Google Text to Speech: word with minus character returns Timepoint second = 0

381 Views Asked by At

What I'm going to do: I'd like to generate an mp3 file and timepoint information with Google Text to Speech.

Context: I'm using Java and the google-cloud-texttospeech library in version 2.4.0. Timepoint is v1beta1.Timepoint.

Problem: When I send the SSML string <speak>Hallo <mark name="p1s0"/>Schmetterlings-Arten.</speak> then the time_seconds in Timepoint in the response is 0.

What works: When I exchange the German word "Schmetterlings-Arten" by "Schmetterlingsarten", everything is OK and the time_seconds in Timepoint in the response is 0.419, which is fine.

Additional info: I'm using the voice for "language_code" = "de-DE", "name" = "de-DE-Wavenet-E", "audio_encoding" = "MP3" and "enable_time_pointing" = "SSML_MARK".

Question: Is there something special about a minus character in a word? Do I have to escape it somehow (and if so: how)?

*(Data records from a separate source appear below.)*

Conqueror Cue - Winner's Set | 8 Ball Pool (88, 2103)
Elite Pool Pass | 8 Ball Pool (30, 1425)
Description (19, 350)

What I tried: I tried some other names for that mark, added some spaces, added some other tags (e.g. START mark, END mark, some breaks, ...), tried to escape the minus character with a backslash, .... Nothing of that changed the result.

1

There are 1 best solutions below

1
Scott B On

As of now, this is an expected behavior when using any German language from the supported voices and languages of text-to-speech. The team for Cloud Text-to-Speech product is constantly making changes to try to improve issues like this.

Possible workaround for now is to pre-process your input SSML and remove the hyphen(-) by using REGEX REPLACE similar to below sample using java.

String original_SSML = "<speak>Hallo <mark name='p1s0'/>Schmetterlings-Arten.</speak>";
String updated_SSML = original_SSML.replace("-", "");

And then pass the updated variable to the text-to-speech's input SSML of your request body.

In addition, you may also file a bug for this specific issue on German language and star it if you want to be notified regarding the filed bug.